==== TESTO FORNITO

Terrorismo: guida pratica per il cittadino occidentale

di Bruno Nassi

 

Sono giorni strani i nostri. Giorni in cui accade di svegliarsi la mattina, sedersi sulla tavoletta del cesso e aprire facebook o un giornale sullo smartphone, e strabuzzare gli occhi. Cacare ricevendo al contempo informazioni stupefacenti su allarmanti fatti nel Mondo che, chi sa, in futuro potrebbero riguardare noi stessi. Potrebbero, chi sa, un domani, fare saltare in aria quello stesso cesso su cui sediamo la mattina leggendo lo smartphone, facendo coriandoli di noi e del nostro telefono.

 

Questa percezione spaventa.

 

Tuttavia fra il carpire l’informazione, l’agghiacciante dato di fatto, e capire come risolvere il problema c’è un oceano Pacifico di distanza.

 

Molti di noi, se non tutti, non capiranno mai il motivo di un attentato terroristico, perché, suona retorico ma è tanto vero: il mondo è complesso.

 

Nonostante questo ci sono dei buoni motivi per addentrarsi in questa complessità spaventosa, primo fra tutti il fatto che in questo mondo ci tocca vivere. Secondariamente: questo mondo lo possiamo migliorare.

 

Pertanto sarebbe pratica intellettualmente onesta quella di analizzare i dati di fatto della cronaca internazionale sul terrorismo esercitando la seguente griglia interpretativa nell’ordine stabilito:

 

1- Domandarsi il motivo

 

2- Informarsi

 

3- Studiare (i libri!) e discernere

 

4- Capire

 

Questo breviario dice tutto e niente, ma proprio nella sua astrazione risiede il suo potere di generalizzazione: solo chi compie questo processo nella sua interezza può ambire a trovare le risposte. Chiunque si astenga dal compiere questo faticoso e lungo processo non è in grado di dare risposte e non avvicina di un centimetro l’umanità alla risoluzione del problema.

 

Un ultimo avviso ai naviganti: emozioni e sfere di cristallo non sono previste.

========

### [CONSEGNA]
Riprendi il testo sul terrorismo e portalo avanti partendo dopo la sua ultima frase. L'elenco non serve per svolgere l'esercizio.

==== DATI MOSTRATI

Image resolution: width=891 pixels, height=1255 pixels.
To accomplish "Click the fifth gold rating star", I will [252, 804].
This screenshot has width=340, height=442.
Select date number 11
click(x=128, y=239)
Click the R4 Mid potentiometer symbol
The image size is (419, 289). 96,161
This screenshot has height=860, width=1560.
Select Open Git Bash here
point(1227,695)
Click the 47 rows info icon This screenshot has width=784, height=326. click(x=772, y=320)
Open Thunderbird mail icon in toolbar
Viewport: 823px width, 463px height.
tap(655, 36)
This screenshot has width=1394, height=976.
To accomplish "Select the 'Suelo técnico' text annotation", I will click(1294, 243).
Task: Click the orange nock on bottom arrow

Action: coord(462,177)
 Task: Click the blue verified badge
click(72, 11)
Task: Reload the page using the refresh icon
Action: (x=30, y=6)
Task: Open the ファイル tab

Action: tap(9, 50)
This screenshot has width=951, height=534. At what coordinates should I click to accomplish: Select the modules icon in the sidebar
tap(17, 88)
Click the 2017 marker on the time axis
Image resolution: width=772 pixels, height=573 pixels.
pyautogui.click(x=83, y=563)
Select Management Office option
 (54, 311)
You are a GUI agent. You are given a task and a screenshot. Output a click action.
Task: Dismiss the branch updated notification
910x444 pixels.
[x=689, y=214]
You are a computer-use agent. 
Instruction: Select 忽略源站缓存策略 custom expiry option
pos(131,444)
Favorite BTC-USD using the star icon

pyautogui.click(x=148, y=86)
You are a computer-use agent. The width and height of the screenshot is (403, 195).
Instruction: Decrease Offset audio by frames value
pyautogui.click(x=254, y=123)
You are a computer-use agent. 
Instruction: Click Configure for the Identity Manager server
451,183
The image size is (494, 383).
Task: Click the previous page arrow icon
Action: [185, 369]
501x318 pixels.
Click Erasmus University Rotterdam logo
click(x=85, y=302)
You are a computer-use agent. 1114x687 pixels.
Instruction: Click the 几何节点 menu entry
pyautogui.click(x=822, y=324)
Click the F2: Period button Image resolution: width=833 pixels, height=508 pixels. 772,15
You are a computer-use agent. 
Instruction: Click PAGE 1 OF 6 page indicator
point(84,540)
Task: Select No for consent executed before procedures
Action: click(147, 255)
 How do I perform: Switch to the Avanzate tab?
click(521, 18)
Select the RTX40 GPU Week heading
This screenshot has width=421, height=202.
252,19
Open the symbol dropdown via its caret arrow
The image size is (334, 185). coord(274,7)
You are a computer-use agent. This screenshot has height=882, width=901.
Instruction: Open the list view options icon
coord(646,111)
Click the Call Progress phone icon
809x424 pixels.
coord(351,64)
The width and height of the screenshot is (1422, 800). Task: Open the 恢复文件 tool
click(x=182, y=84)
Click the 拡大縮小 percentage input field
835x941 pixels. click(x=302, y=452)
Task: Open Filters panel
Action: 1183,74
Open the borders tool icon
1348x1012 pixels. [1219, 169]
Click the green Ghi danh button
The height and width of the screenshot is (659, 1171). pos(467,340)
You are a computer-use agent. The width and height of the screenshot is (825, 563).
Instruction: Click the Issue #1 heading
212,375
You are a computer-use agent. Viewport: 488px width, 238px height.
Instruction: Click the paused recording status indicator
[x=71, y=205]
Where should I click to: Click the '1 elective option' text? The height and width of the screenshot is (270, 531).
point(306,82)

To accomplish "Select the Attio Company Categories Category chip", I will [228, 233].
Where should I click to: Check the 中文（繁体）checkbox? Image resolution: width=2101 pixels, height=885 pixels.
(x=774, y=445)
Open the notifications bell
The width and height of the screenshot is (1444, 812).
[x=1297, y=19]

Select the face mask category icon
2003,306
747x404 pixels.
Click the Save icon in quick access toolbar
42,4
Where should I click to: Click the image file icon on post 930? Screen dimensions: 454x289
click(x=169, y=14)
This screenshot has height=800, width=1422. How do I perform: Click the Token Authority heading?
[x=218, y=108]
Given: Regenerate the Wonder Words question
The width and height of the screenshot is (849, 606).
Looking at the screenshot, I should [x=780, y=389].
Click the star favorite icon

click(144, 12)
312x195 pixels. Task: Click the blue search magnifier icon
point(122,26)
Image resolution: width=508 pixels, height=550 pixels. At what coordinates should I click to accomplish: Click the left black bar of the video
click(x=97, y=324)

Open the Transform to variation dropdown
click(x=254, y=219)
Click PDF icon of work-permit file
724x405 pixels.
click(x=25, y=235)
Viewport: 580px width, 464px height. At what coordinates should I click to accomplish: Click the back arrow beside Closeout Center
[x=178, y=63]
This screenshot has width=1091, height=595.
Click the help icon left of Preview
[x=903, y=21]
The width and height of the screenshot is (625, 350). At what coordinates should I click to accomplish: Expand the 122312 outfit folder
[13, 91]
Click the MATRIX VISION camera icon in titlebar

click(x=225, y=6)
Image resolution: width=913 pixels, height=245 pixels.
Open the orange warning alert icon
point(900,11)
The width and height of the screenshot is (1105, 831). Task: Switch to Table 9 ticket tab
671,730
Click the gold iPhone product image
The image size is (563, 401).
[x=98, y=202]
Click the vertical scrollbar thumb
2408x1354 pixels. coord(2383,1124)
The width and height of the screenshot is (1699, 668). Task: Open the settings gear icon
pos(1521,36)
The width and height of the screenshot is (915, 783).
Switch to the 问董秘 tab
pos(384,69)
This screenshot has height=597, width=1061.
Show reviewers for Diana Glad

========

### [SOLUZIONE]
Nessuno è obbligato a fare niente, ma che sia chiaro che ci sono solo due categorie e Gramsci ebbe qualcosa da dire al proposito:“Odio gli indifferenti. Credo che vivere voglia dire essere partigiani. Chi vive veramente non può non essere cittadino e partigiano. L’indifferenza è abulia, è parassitismo, è vigliaccheria, non è vita. Perciò odio gli indifferenti".

 

L’indifferenza è il peso morto della storia. L’indifferenza opera potentemente nella storia. Opera passivamente, ma opera. È la fatalità; è ciò su cui non si può contare; è ciò che sconvolge i programmi, che rovescia i piani meglio costruiti; è la materia bruta che strozza l’intelligenza. Ciò che succede, il male che si abbatte su tutti, avviene perché la massa degli uomini abdica alla sua volontà, lascia promulgare le leggi che solo la rivolta potrà abrogare, lascia salire al potere uomini che poi solo un ammutinamento potrà rovesciare. Tra l’assenteismo e l’indifferenza poche mani, non sorvegliate da alcun controllo, tessono la tela della vita collettiva, e la massa ignora, perché non se ne preoccupa; e allora sembra sia la fatalità a travolgere tutto e tutti, sembra che la storia non sia altro che un enorme fenomeno naturale, un’eruzione, un terremoto del quale rimangono vittime tutti, chi ha voluto e chi non ha voluto, chi sapeva e chi non sapeva, chi era stato attivo e chi indifferente. Alcuni piagnucolano pietosamente, altri bestemmiano oscenamente, ma nessuno o pochi si domandano: se avessi fatto anch’io il mio dovere, se avessi cercato di far valere la mia volontà, sarebbe successo ciò che è successo?

 

Odio gli indifferenti anche per questo: perché mi dà fastidio il loro piagnisteo da eterni innocenti. Chiedo conto a ognuno di loro del come ha svolto il compito che la vita gli ha posto e gli pone quotidianamente, di ciò che ha fatto e specialmente di ciò che non ha fatto. E sento di poter essere inesorabile, di non dover sprecare la mia pietà, di non dover spartire con loro le mie lacrime.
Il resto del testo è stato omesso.